• _What to produce_: Reproduce word for word the part of the entries that opens with the line containing "The width and" and closes with the line containing "coordinates (366, 314).", including both of those lines.

— START OF Record list —

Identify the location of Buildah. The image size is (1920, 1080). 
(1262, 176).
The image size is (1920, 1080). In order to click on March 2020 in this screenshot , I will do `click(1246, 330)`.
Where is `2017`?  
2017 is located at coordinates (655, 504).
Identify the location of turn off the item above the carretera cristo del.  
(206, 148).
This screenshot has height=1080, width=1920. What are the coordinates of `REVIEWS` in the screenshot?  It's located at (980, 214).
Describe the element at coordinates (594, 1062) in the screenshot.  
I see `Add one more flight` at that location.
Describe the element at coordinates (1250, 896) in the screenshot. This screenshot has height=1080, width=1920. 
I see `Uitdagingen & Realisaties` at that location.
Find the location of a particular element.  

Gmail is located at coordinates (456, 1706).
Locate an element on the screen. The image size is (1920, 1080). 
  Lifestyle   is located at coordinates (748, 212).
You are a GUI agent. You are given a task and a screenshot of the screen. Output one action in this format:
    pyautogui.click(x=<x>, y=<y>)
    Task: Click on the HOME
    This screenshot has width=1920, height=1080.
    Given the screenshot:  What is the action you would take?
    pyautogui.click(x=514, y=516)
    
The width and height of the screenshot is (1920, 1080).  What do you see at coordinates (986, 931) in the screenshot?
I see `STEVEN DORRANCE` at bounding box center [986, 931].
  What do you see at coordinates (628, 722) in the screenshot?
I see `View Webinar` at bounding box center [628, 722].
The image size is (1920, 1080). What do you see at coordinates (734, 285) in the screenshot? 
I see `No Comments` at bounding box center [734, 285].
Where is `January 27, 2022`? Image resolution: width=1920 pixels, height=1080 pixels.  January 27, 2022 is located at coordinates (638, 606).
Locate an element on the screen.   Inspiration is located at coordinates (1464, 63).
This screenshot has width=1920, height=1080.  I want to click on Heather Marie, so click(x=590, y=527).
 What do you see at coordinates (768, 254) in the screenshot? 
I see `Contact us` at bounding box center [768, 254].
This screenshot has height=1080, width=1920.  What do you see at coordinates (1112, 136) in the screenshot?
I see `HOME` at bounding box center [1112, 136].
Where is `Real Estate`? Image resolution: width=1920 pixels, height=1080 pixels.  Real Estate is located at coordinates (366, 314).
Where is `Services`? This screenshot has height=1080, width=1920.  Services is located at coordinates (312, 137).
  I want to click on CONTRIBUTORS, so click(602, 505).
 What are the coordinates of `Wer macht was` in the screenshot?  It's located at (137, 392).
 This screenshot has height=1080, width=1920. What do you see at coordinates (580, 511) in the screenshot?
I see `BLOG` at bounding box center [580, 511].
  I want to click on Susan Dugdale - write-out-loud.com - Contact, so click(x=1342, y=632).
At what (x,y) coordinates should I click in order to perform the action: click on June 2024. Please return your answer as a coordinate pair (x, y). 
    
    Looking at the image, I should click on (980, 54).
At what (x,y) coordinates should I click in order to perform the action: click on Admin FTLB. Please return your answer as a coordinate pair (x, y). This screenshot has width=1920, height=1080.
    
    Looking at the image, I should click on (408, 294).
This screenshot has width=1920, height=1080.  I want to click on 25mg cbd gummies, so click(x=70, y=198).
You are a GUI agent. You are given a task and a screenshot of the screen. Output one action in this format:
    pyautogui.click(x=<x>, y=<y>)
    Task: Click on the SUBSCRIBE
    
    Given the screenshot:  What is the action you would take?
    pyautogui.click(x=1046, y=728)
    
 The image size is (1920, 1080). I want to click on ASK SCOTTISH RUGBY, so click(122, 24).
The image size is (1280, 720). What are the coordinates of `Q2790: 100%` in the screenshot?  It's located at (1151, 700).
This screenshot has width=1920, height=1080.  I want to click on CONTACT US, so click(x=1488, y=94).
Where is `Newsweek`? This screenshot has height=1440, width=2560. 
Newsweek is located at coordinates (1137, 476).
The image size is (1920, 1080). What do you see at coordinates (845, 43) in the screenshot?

— END OF Record list —

• _Correct response_:
The width and height of the screenshot is (1920, 1080).  What do you see at coordinates (986, 931) in the screenshot?
I see `STEVEN DORRANCE` at bounding box center [986, 931].
  What do you see at coordinates (628, 722) in the screenshot?
I see `View Webinar` at bounding box center [628, 722].
The image size is (1920, 1080). What do you see at coordinates (734, 285) in the screenshot? 
I see `No Comments` at bounding box center [734, 285].
Where is `January 27, 2022`? Image resolution: width=1920 pixels, height=1080 pixels.  January 27, 2022 is located at coordinates (638, 606).
Locate an element on the screen.   Inspiration is located at coordinates (1464, 63).
This screenshot has width=1920, height=1080.  I want to click on Heather Marie, so click(x=590, y=527).
 What do you see at coordinates (768, 254) in the screenshot? 
I see `Contact us` at bounding box center [768, 254].
This screenshot has height=1080, width=1920.  What do you see at coordinates (1112, 136) in the screenshot?
I see `HOME` at bounding box center [1112, 136].
Where is `Real Estate`? Image resolution: width=1920 pixels, height=1080 pixels.  Real Estate is located at coordinates (366, 314).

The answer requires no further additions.